In many ways, this is a take on the modern money management concept of “loud budgeting”, in which you’re transparent with friends and family about how you’re saving and spending, but while taking into account the nuanced financial realities of many immigrants.

“It’s the key to success; I have used this strategy for over a decade, before it had a name,” Omololu says. “Let family know where you stand financially, what your plans are and how you plan to get there. If they see the sacrifices you are paying to reach your goals, it can help them reconcile your actions surrounding money, spending and giving.”

These clear, open and honest conversations help ensure families have reasonable expectations for what you contribute. You’ll all grow more comfortable talking about money.

Kay also recommends new parents start early when it comes to teaching their children about money, so as not to “treat it like a taboo topic.” That could look like discussing financial news or calculating unit prices while grocery shopping.

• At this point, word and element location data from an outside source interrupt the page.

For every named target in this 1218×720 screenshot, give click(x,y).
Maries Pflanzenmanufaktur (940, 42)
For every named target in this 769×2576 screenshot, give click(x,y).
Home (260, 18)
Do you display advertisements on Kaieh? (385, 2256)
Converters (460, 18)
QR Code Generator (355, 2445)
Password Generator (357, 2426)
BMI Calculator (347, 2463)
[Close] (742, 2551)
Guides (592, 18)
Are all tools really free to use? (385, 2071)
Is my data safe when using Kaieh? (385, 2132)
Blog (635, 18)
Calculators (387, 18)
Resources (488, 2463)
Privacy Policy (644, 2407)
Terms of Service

As much as Singh feels a financial responsibility to his family, he also feels a responsibility to change generational patterns and rebel where he can, since he’d face less consequences than his sister as the only son in a Sikh family. For Singh, that has involved pursuing music for a living, but also asserting his financial independence by prioritizing his personal goals and being clear about how much money he’s making. In turn, out of understanding and support, Singh’s father began limiting his own expenses, leading to an overall happier family dynamic.

“There has always been a sense of care between us all in the family,” Singh says. Growing up, his father’s debit card always sat in a common area for anyone to use if they needed it, the pin known between everyone in the family.

“There was a sense of trust, we were all responsible. Now, they don’t expect or ask me to send money when they know I’m going through a difficult time or am unable to. That love and understanding is why, whenever I can, I want to and do provide. It’s a balance.”